**Passage to read**

◇ ◇ ◇ ◇ ◇

Stop me if you’ve heard this one. A Trump voter in Trump country—maybe a coal miner in West Virginia or the patron of a sleepy diner in rural Kentucky—is a recipient of Medicaid coverage under Obamacare for a life-threatening illness or chronic condition, but still maintains total support for President Trump and a zeal for repealing the program.
Soon enough, there may be an addition to the tale of the anti-Obamacare Trump voter. On Thursday, the American Health Care Act, the Republican plan to repeal and replace Obamacare, passed the House after months of deliberation and frustration for the party. Party leaders celebrated in the Rose Garden; perhaps people in Trump country celebrated, too. But Democrats are likely fretting over the prospects of a bill that many of them deemed politically impossible. How did a bill that almost certainly makes health-care more expensive for low-income, sicker, older, and more rural voters who make up much of the Republican base even make it this far?

◇ ◇ ◇ ◇ ◇

**Problems to work on**
1. According to the passage on the Obamacare repeal bill, where did party leaders celebrate after the House vote?
2. Continue the passage on the Obamacare repeal bill from its last sentence.
The items that come after this passage are separate material.

◇ ◇ ◇ ◇ ◇

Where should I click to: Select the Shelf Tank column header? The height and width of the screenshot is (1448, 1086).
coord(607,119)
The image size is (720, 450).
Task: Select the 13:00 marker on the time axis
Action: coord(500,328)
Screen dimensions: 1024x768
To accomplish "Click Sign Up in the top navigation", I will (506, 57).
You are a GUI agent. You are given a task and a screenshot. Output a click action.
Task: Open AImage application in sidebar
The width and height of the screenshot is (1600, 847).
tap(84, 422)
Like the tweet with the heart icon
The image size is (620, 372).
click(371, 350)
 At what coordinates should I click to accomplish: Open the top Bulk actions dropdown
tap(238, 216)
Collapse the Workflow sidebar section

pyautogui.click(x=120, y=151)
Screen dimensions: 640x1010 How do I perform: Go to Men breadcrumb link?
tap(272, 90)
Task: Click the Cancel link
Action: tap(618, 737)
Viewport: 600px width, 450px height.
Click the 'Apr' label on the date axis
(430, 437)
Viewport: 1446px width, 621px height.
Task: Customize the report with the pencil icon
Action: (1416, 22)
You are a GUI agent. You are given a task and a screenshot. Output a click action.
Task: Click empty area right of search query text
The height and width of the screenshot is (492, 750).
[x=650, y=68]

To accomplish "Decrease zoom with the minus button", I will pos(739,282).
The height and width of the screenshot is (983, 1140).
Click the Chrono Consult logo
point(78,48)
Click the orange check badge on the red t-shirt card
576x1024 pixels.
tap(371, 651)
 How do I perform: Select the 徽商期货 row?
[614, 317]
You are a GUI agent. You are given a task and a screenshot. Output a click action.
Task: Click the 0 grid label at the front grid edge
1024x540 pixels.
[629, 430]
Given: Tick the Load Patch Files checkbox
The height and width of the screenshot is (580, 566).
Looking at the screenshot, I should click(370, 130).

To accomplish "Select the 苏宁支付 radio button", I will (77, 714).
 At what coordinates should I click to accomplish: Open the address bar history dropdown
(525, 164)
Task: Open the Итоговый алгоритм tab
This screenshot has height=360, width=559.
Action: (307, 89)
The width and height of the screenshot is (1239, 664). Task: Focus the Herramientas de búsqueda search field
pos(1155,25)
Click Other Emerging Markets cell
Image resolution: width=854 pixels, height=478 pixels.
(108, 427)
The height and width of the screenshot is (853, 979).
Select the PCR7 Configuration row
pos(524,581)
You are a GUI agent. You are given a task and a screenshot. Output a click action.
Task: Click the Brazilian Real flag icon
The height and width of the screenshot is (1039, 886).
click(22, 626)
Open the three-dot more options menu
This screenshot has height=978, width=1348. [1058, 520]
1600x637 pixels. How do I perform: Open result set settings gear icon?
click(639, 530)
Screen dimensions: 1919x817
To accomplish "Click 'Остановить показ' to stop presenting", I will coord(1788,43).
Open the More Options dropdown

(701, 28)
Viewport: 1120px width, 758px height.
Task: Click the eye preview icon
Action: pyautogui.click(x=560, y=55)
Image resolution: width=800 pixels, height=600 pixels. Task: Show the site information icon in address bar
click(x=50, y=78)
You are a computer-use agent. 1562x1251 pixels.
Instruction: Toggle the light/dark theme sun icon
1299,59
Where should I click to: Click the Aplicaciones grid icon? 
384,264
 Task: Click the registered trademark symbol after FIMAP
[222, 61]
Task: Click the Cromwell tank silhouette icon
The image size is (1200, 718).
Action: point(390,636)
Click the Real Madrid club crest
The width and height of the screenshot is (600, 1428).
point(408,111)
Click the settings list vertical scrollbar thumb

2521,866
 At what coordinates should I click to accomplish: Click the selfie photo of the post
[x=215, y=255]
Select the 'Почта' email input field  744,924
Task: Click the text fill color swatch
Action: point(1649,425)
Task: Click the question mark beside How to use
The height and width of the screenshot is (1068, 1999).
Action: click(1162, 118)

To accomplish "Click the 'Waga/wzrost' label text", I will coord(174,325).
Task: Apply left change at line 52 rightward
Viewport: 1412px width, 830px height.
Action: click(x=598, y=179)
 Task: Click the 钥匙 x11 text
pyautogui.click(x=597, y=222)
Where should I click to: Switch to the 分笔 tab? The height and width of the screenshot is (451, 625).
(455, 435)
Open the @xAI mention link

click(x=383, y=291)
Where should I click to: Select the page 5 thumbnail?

◇ ◇ ◇ ◇ ◇

**List of answers**
1. In the Rose Garden.

2.
One good answer might come from a recent interview on the AHCA between Alabama’s Representative Mo Brooks and CNN’s Jake Tapper. “[The plan] will allow insurance companies to require people who have higher health care costs to contribute more to the insurance pool,” Brooks claimed. “That helps offset all these costs, thereby reducing the cost to those people who lead good lives, they’re healthy, they’ve done the things to keep their bodies healthy. And right now, those are the people—who’ve done things the right way—that are seeing their costs skyrocketing.”